We’re used to so much nonsense and so many combustible tirades from Trump that we become partly inured to them. We also don’t slow down and look at precisely what he’s saying. What he’s saying here is that millions of African-Americans are on the streets inspired by and protesting on behalf of a mass murderer of white cops.

This is not simply false. It is the kind of wild racist incitement that puts whole societies in danger. And this man wants to be president.

There’s no question these are very volatile times. So many of us saw the news Friday that a black man murdered five white police officers over anger at police harassment of black men. Beyond the horror of the act itself, those are the kinds of horrific, societal-fabric-tearing events that can pull our whole country apart and press us toward the abyss.

But that hasn’t happened.

There have continued to be protests. There’s no reason why there should not be. But every Black Lives Matter leader of any note has spoken clearly denouncing Johnson’s atrocity. Indeed, if anything the continuing protests have been tempered calls for an end to violence on all sides. For all the horror, the outrage has spawned moments of bridge-building, unity. So these are combustible times. But they’re not the racial end times Trump is describing. Indeed, what Trump said in the passage above is something verging on the notorious “big lie”. Micah Johnson didn’t inspire any marches. No one is marching on his behalf. Even the truly radical and potentially violent black nationalist fringe groups had apparently shunned him even before the shooting. No one called for a moment of silence on Johnson’s behalf or honored him in any way. This is just an up is down straight up lie served up for the purpose of stoking fear, menace and race hate.

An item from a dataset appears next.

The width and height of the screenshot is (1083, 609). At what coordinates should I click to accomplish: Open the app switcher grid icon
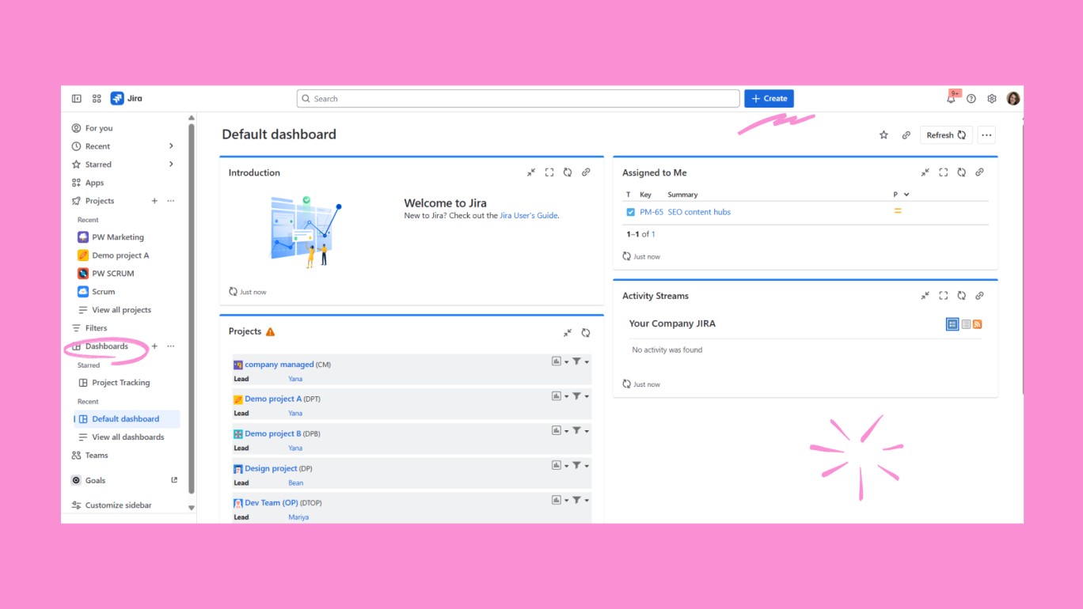(x=97, y=99)
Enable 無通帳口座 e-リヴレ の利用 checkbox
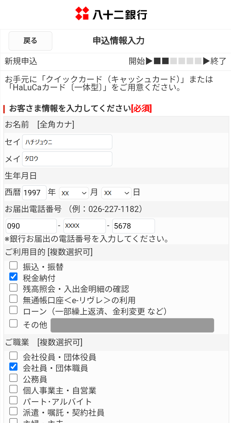The height and width of the screenshot is (423, 231). tap(13, 299)
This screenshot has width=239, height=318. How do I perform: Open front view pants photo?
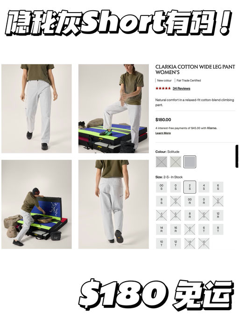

These are the words – the big lies rumbling the ground for some sort of apocalyptic race war – of a dangerous authoritarian personality who is either personally deeply imbued with racist rage or cynically uses that animus and race hatred to achieve political ends. In either case, they are the words of a deeply dangerous individual the likes of whom has seldom been so close to achieving executive power in America.